ModelBatch - s76/libgdx GitHub Wiki
ModelBatch (code) is a class used for managing render calls. It is typically used to render instances of models, although it is not restricted to models. The ModelBatch class abstracts away all rendering code, providing a layer on top of it and allowing you to focus on more game specific logic. Every part of the ModelBatch functionality is customizable by design.
Caution: because ModelBatch manages the render calls and therefore the rendering context, you should not try to manually modify the render context (e.g. bind shaders, texture or meshes, or call any function starting with gl
) in between the ModelBatch.begin()
and ModelBatch.end()
calls. This will not work and might cause unpredictable behavior. Instead use the customization options that ModelBatch offers.

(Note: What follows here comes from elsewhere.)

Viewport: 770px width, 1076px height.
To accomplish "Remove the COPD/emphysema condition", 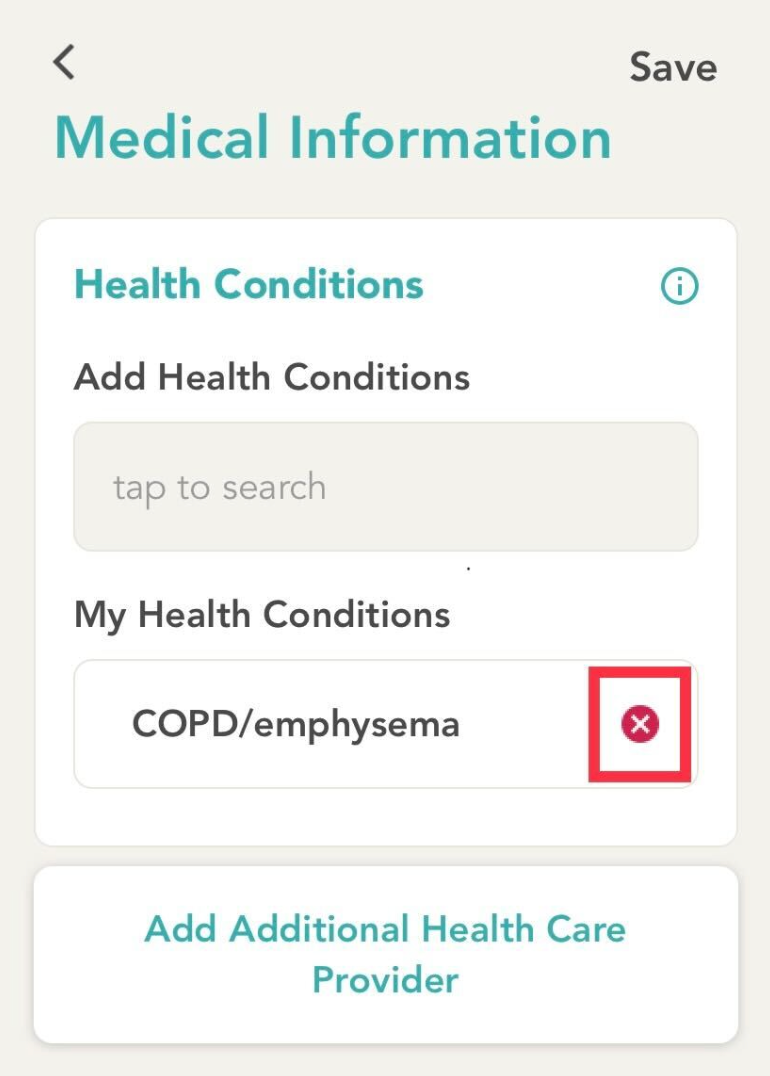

- ModelBatch is often compared to SpriteBatch. While this might be understandable from an API view, there are some very big differences making them less comparable. The main difference is that SpriteBatch merges multiple sprites into a single draw call, while ModelBatch doesn't combine render calls. This does have performance implications, so be aware to merge any render calls before sending them to the ModelBatch.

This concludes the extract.